Lasciò nuovamente Firenze sotto l'interdetto, e rinnovò contro questa città la scomunica del cardinale di Prato; dopo di che tornò in Francia presso il papa, che allora trovavasi in grandissimo bisogno dell'assistenza di tutti i cardinali.
L'implacabile Filippo il bello perseguitava ancora la memoria di Bonifacio ch'egli aveva fatto morire disperato: voleva che il papa, con iscandalo gravissimo di tutta la cristianità, condannasse la memoria del suo predecessore; voleva che il pontefice l'ajutasse in pari tempo a far cadere tutte le sue vendette sopra un ordine di cavalieri religiosi, che, soli del clero francese, avevano anteposta l'autorità della chiesa a quella del re, ed avevano osato di rimanere dubbiosi se dovessero prestarsi alle sue volontà. Questi cavalieri avevano inoltre inasprito il monarca, manifestando il loro malcontento per le frequenti alterazioni e falsificazioni delle monete che ruinavano il popolo.

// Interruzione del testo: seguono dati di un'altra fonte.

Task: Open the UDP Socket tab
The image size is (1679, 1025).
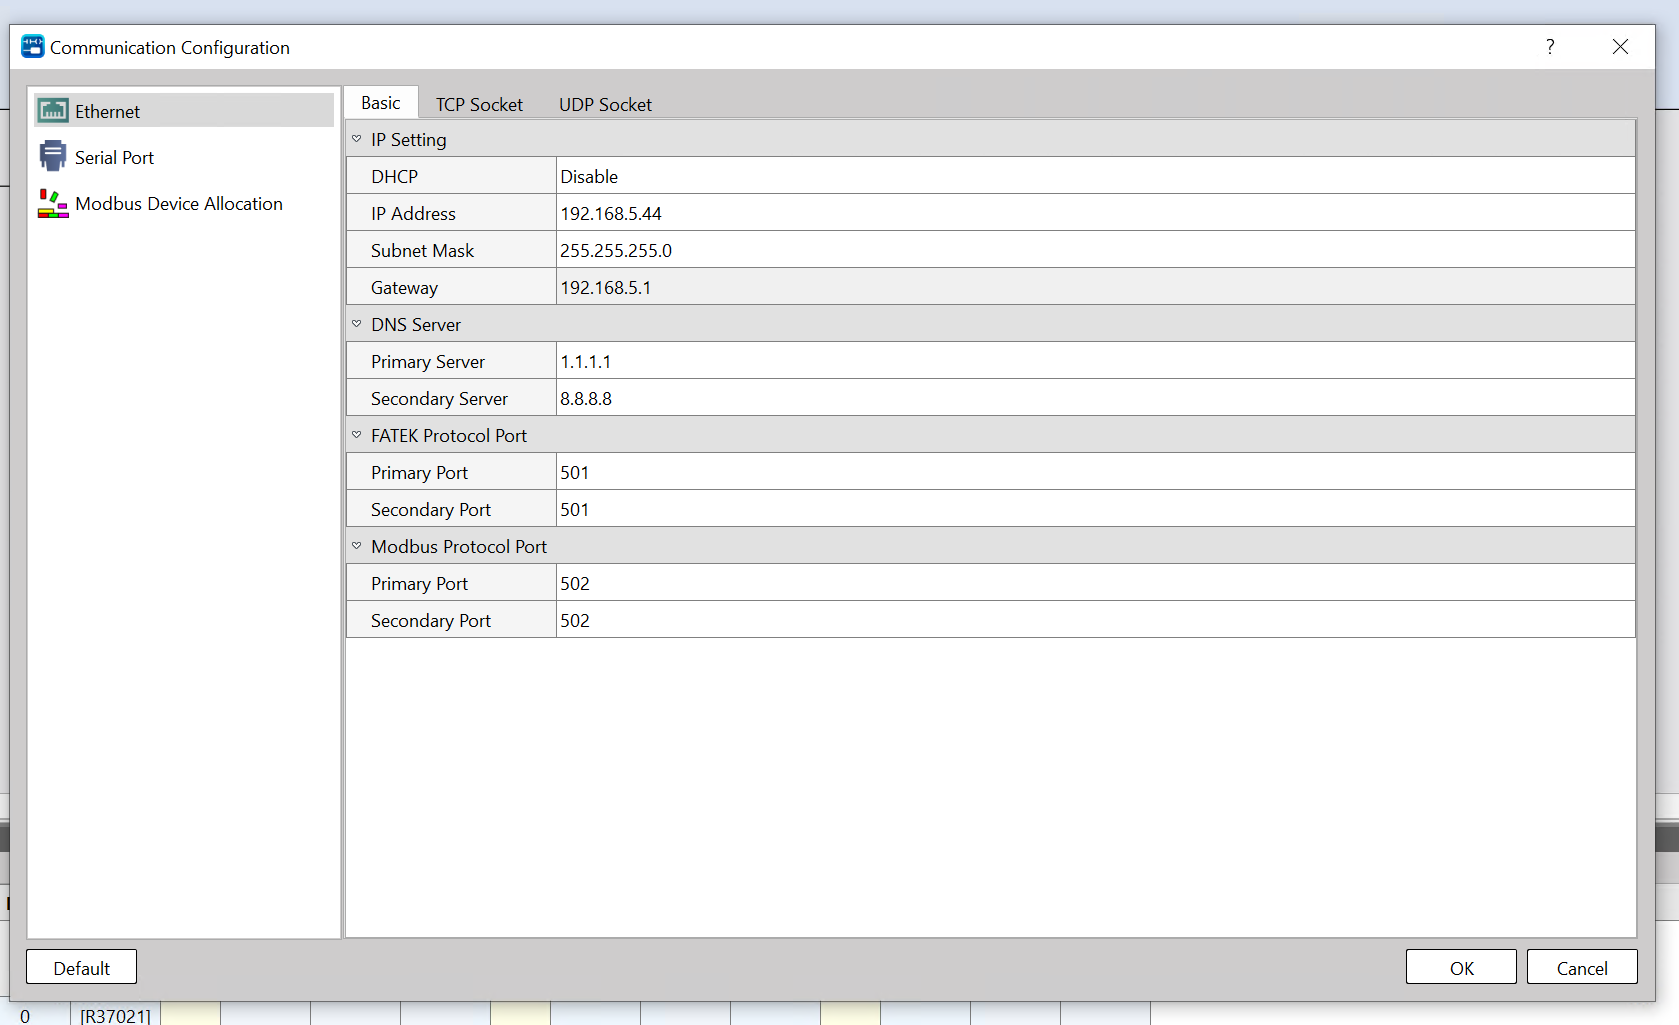Action: point(605,105)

Clemente V non poteva accordare al re di Francia la prima domanda, non potendo condannare la memoria di Bonifacio per delitto d'eresia, nè far diseppellire le sue ossa per abbruciarle senza esasperare tutta la cristianità. Bonifacio erasi forse reso colpevole di molti delitti, ma la sua dottrina era sempre stata conforme a quella della Chiesa, facendone fede il sesto libro delle decretali da lui compilato. Inoltre un tale giudizio contro il capo della religione, quand'anche fosse giusto, era fatto per iscuotere la religione medesima: l'autorità di Clemente, dopo la condanna del suo predecessore, sarebbesi trovata in difetto nella sua sorgente medesima, perchè molti de' cardinali che lo avevano eletto, erano creature di Bonifacio: se questi era eretico, la loro nomina e l'elezione di Benedetto XI e di Clemente V erano nulle; e Clemente che cessava d'essere papa, più non aveva il diritto di condannare il suo predecessore.